Fiery, Passionate, etc.:
Like always, Ducati bragged about the performance of its latest masterpiece. Following a sunshine-filled day wearing down knee pucks at the Circuit Ricardo Tormo in Valencia, Spain, we’re pleased to say that the Panigale V4 S not only walks the walk, but it changes the perception of what a modern Superbike can and should be.
Bologna Muscle, Times Two
Eager to capitalize on its MotoGP research and development efforts, the four-cylinder Panigale is propelled by a 90-degree water-cooled mill dubbed the Desmosedici Stradale. The 81mm cylinder bore is identical to GP specification and has a 53.4mm stroke. Ducati’s proprietary Desmodromic valvetrain ensures precise valve movement for each of the 16-valves at the V4’s lofty rpm ceiling – the engine’s redline is rated at 14,500. For now, displacement is above the 999cc threshold for competition, but a racing legal version is in the works.
Although nearly two inches wider, the engine is shorter and more compact from front to rear. This allowed engineers to rotate the engine backwards 42 degrees for a more effective center of gravity. Weight distribution has shifted forward – with a greater emphasis on handling and front-end grip. A shorter engine block also usually means there’s more room for a swingarm, but we’ll get to that in a minute.
Ducati’s sound like nothing else on the road, and that growl is more unmistakable with the V4’s “Twin Pulse” firing order. Engineered for smooth, Pirelli-friendly torque, the engine fires like a conventional V-Twin, only twice. Silky smooth with a lion-like purr, the engine’s roar rises in ferocious fervor in a bat of the eyelid. It boasts a thick powerband and generates balls-out acceleration from as low as 7,500 rpm. Hold on tight though, as things get really crazy north of 9,000 revs. From here to its nearly 15,000 rpm rev limiter, the engine pumps out a vision-blurring wrath in the same hard-hitting vein of the top dog of ‘em all – BMW’s S1000RR.

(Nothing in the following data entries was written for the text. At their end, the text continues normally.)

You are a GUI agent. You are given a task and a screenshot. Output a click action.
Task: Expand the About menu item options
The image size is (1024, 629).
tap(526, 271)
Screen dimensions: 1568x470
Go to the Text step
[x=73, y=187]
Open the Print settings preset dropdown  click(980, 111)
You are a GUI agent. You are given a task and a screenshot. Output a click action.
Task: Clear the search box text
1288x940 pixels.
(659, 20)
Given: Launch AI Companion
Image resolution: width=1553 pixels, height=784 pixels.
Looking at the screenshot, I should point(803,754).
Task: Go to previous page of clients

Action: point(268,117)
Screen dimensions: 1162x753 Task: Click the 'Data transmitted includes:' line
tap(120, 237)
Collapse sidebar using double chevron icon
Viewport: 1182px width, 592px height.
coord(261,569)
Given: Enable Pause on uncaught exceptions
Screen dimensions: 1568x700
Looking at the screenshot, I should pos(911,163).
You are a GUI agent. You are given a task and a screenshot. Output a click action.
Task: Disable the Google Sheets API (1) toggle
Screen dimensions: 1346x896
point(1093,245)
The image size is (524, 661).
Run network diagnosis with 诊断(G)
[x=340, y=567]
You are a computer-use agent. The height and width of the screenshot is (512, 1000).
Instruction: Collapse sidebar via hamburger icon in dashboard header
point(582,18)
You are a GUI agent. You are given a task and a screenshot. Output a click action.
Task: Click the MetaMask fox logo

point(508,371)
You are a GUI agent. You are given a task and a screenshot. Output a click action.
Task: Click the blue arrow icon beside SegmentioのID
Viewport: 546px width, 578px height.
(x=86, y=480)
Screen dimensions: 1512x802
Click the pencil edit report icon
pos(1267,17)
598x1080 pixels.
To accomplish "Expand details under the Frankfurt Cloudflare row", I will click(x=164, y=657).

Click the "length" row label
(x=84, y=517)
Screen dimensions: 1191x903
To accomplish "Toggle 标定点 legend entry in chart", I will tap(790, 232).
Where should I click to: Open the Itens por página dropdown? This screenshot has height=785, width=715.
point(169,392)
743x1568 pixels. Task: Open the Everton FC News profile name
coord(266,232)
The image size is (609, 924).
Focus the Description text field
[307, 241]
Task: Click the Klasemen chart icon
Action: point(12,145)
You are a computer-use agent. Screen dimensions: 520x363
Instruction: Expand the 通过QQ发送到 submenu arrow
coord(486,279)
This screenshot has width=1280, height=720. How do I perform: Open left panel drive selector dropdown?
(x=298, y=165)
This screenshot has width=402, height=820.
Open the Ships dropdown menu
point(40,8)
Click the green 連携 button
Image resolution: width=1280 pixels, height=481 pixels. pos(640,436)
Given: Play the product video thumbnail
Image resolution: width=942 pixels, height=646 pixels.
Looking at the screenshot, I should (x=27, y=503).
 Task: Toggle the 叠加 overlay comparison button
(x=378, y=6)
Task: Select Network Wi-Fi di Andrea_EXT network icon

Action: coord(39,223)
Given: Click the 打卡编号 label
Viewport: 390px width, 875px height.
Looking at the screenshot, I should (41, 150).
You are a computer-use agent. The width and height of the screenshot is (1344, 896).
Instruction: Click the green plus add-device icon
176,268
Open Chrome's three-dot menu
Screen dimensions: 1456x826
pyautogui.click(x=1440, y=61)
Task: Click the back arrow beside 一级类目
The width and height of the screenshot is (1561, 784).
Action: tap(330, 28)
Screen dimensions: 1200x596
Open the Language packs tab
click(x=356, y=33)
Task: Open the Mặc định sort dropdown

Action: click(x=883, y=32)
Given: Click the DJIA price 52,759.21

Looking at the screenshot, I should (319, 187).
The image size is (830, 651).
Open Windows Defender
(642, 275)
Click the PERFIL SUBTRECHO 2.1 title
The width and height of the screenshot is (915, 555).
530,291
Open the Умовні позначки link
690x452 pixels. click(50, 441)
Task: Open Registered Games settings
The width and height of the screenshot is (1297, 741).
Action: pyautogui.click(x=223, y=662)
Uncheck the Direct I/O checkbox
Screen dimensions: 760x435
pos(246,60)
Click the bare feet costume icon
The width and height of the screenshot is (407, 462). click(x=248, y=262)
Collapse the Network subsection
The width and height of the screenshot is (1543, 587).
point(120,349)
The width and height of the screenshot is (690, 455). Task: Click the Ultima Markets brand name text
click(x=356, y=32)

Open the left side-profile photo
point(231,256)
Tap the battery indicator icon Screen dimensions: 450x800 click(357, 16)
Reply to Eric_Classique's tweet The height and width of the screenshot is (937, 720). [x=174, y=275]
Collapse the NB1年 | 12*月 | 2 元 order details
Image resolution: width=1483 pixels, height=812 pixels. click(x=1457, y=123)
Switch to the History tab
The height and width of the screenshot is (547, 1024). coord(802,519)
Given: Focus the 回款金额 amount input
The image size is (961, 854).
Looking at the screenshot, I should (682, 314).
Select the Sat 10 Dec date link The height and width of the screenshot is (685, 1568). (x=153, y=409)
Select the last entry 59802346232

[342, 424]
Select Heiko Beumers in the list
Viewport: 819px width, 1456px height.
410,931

Ducati claims that the V4 is good for 214 crank horsepower, 17 more than its already extreme predecessor. It feels every bit as quick as this claim. Expect rear wheel horsepower numbers in the low-190s – territory that only a handful of superbikes are capable of in stock trim. Those that desire more power will be pleased to know that an Akrapovic titanium race pipe is available that boosts power to 226 hp.
Speaking of the bike’s unhinged power, combined and adjustable engine/throttle maps permit you to tweak the powerband to your own riding specifications. Of all the options available, we love the near perfect and direct calibration of the ‘Race’ setting. It affords crisp throttle response that puts you in harmony with the gummy footprint of the new 200/60-series Diablo Supercorsa SP V3 rubber. Developed exclusively for the Panigale, Pirelli states that these new tires will become a commercially available option next year.
Traction, slide, and wheelie control are both standard and vastly more useable. Where the old electronics were, well, kind of erratic, the new package is more trustworthy. It now rivals the best rider aids from Yamaha and Ducati’s northern Italian and German neighbors.
A bright five-inch color display offers crisp fonts, bright hues, and easy menu navigation – something that previous Ducati’s have lacked. We just wish it was a touchscreen. Larger switchgear and buttons afford easier adjustment, with each setting netting a noticeable difference. The adjustment range is wide, yet finite, so you can get things just right.
An electronic quick-shifter ensures immediate and pause-free acceleration upshifts. The setup continues to include auto-blip functionality, so you feel like a pro during downshifts too. No need to use the clutch, just tap down on the gear shifter and let the machine do the work for you.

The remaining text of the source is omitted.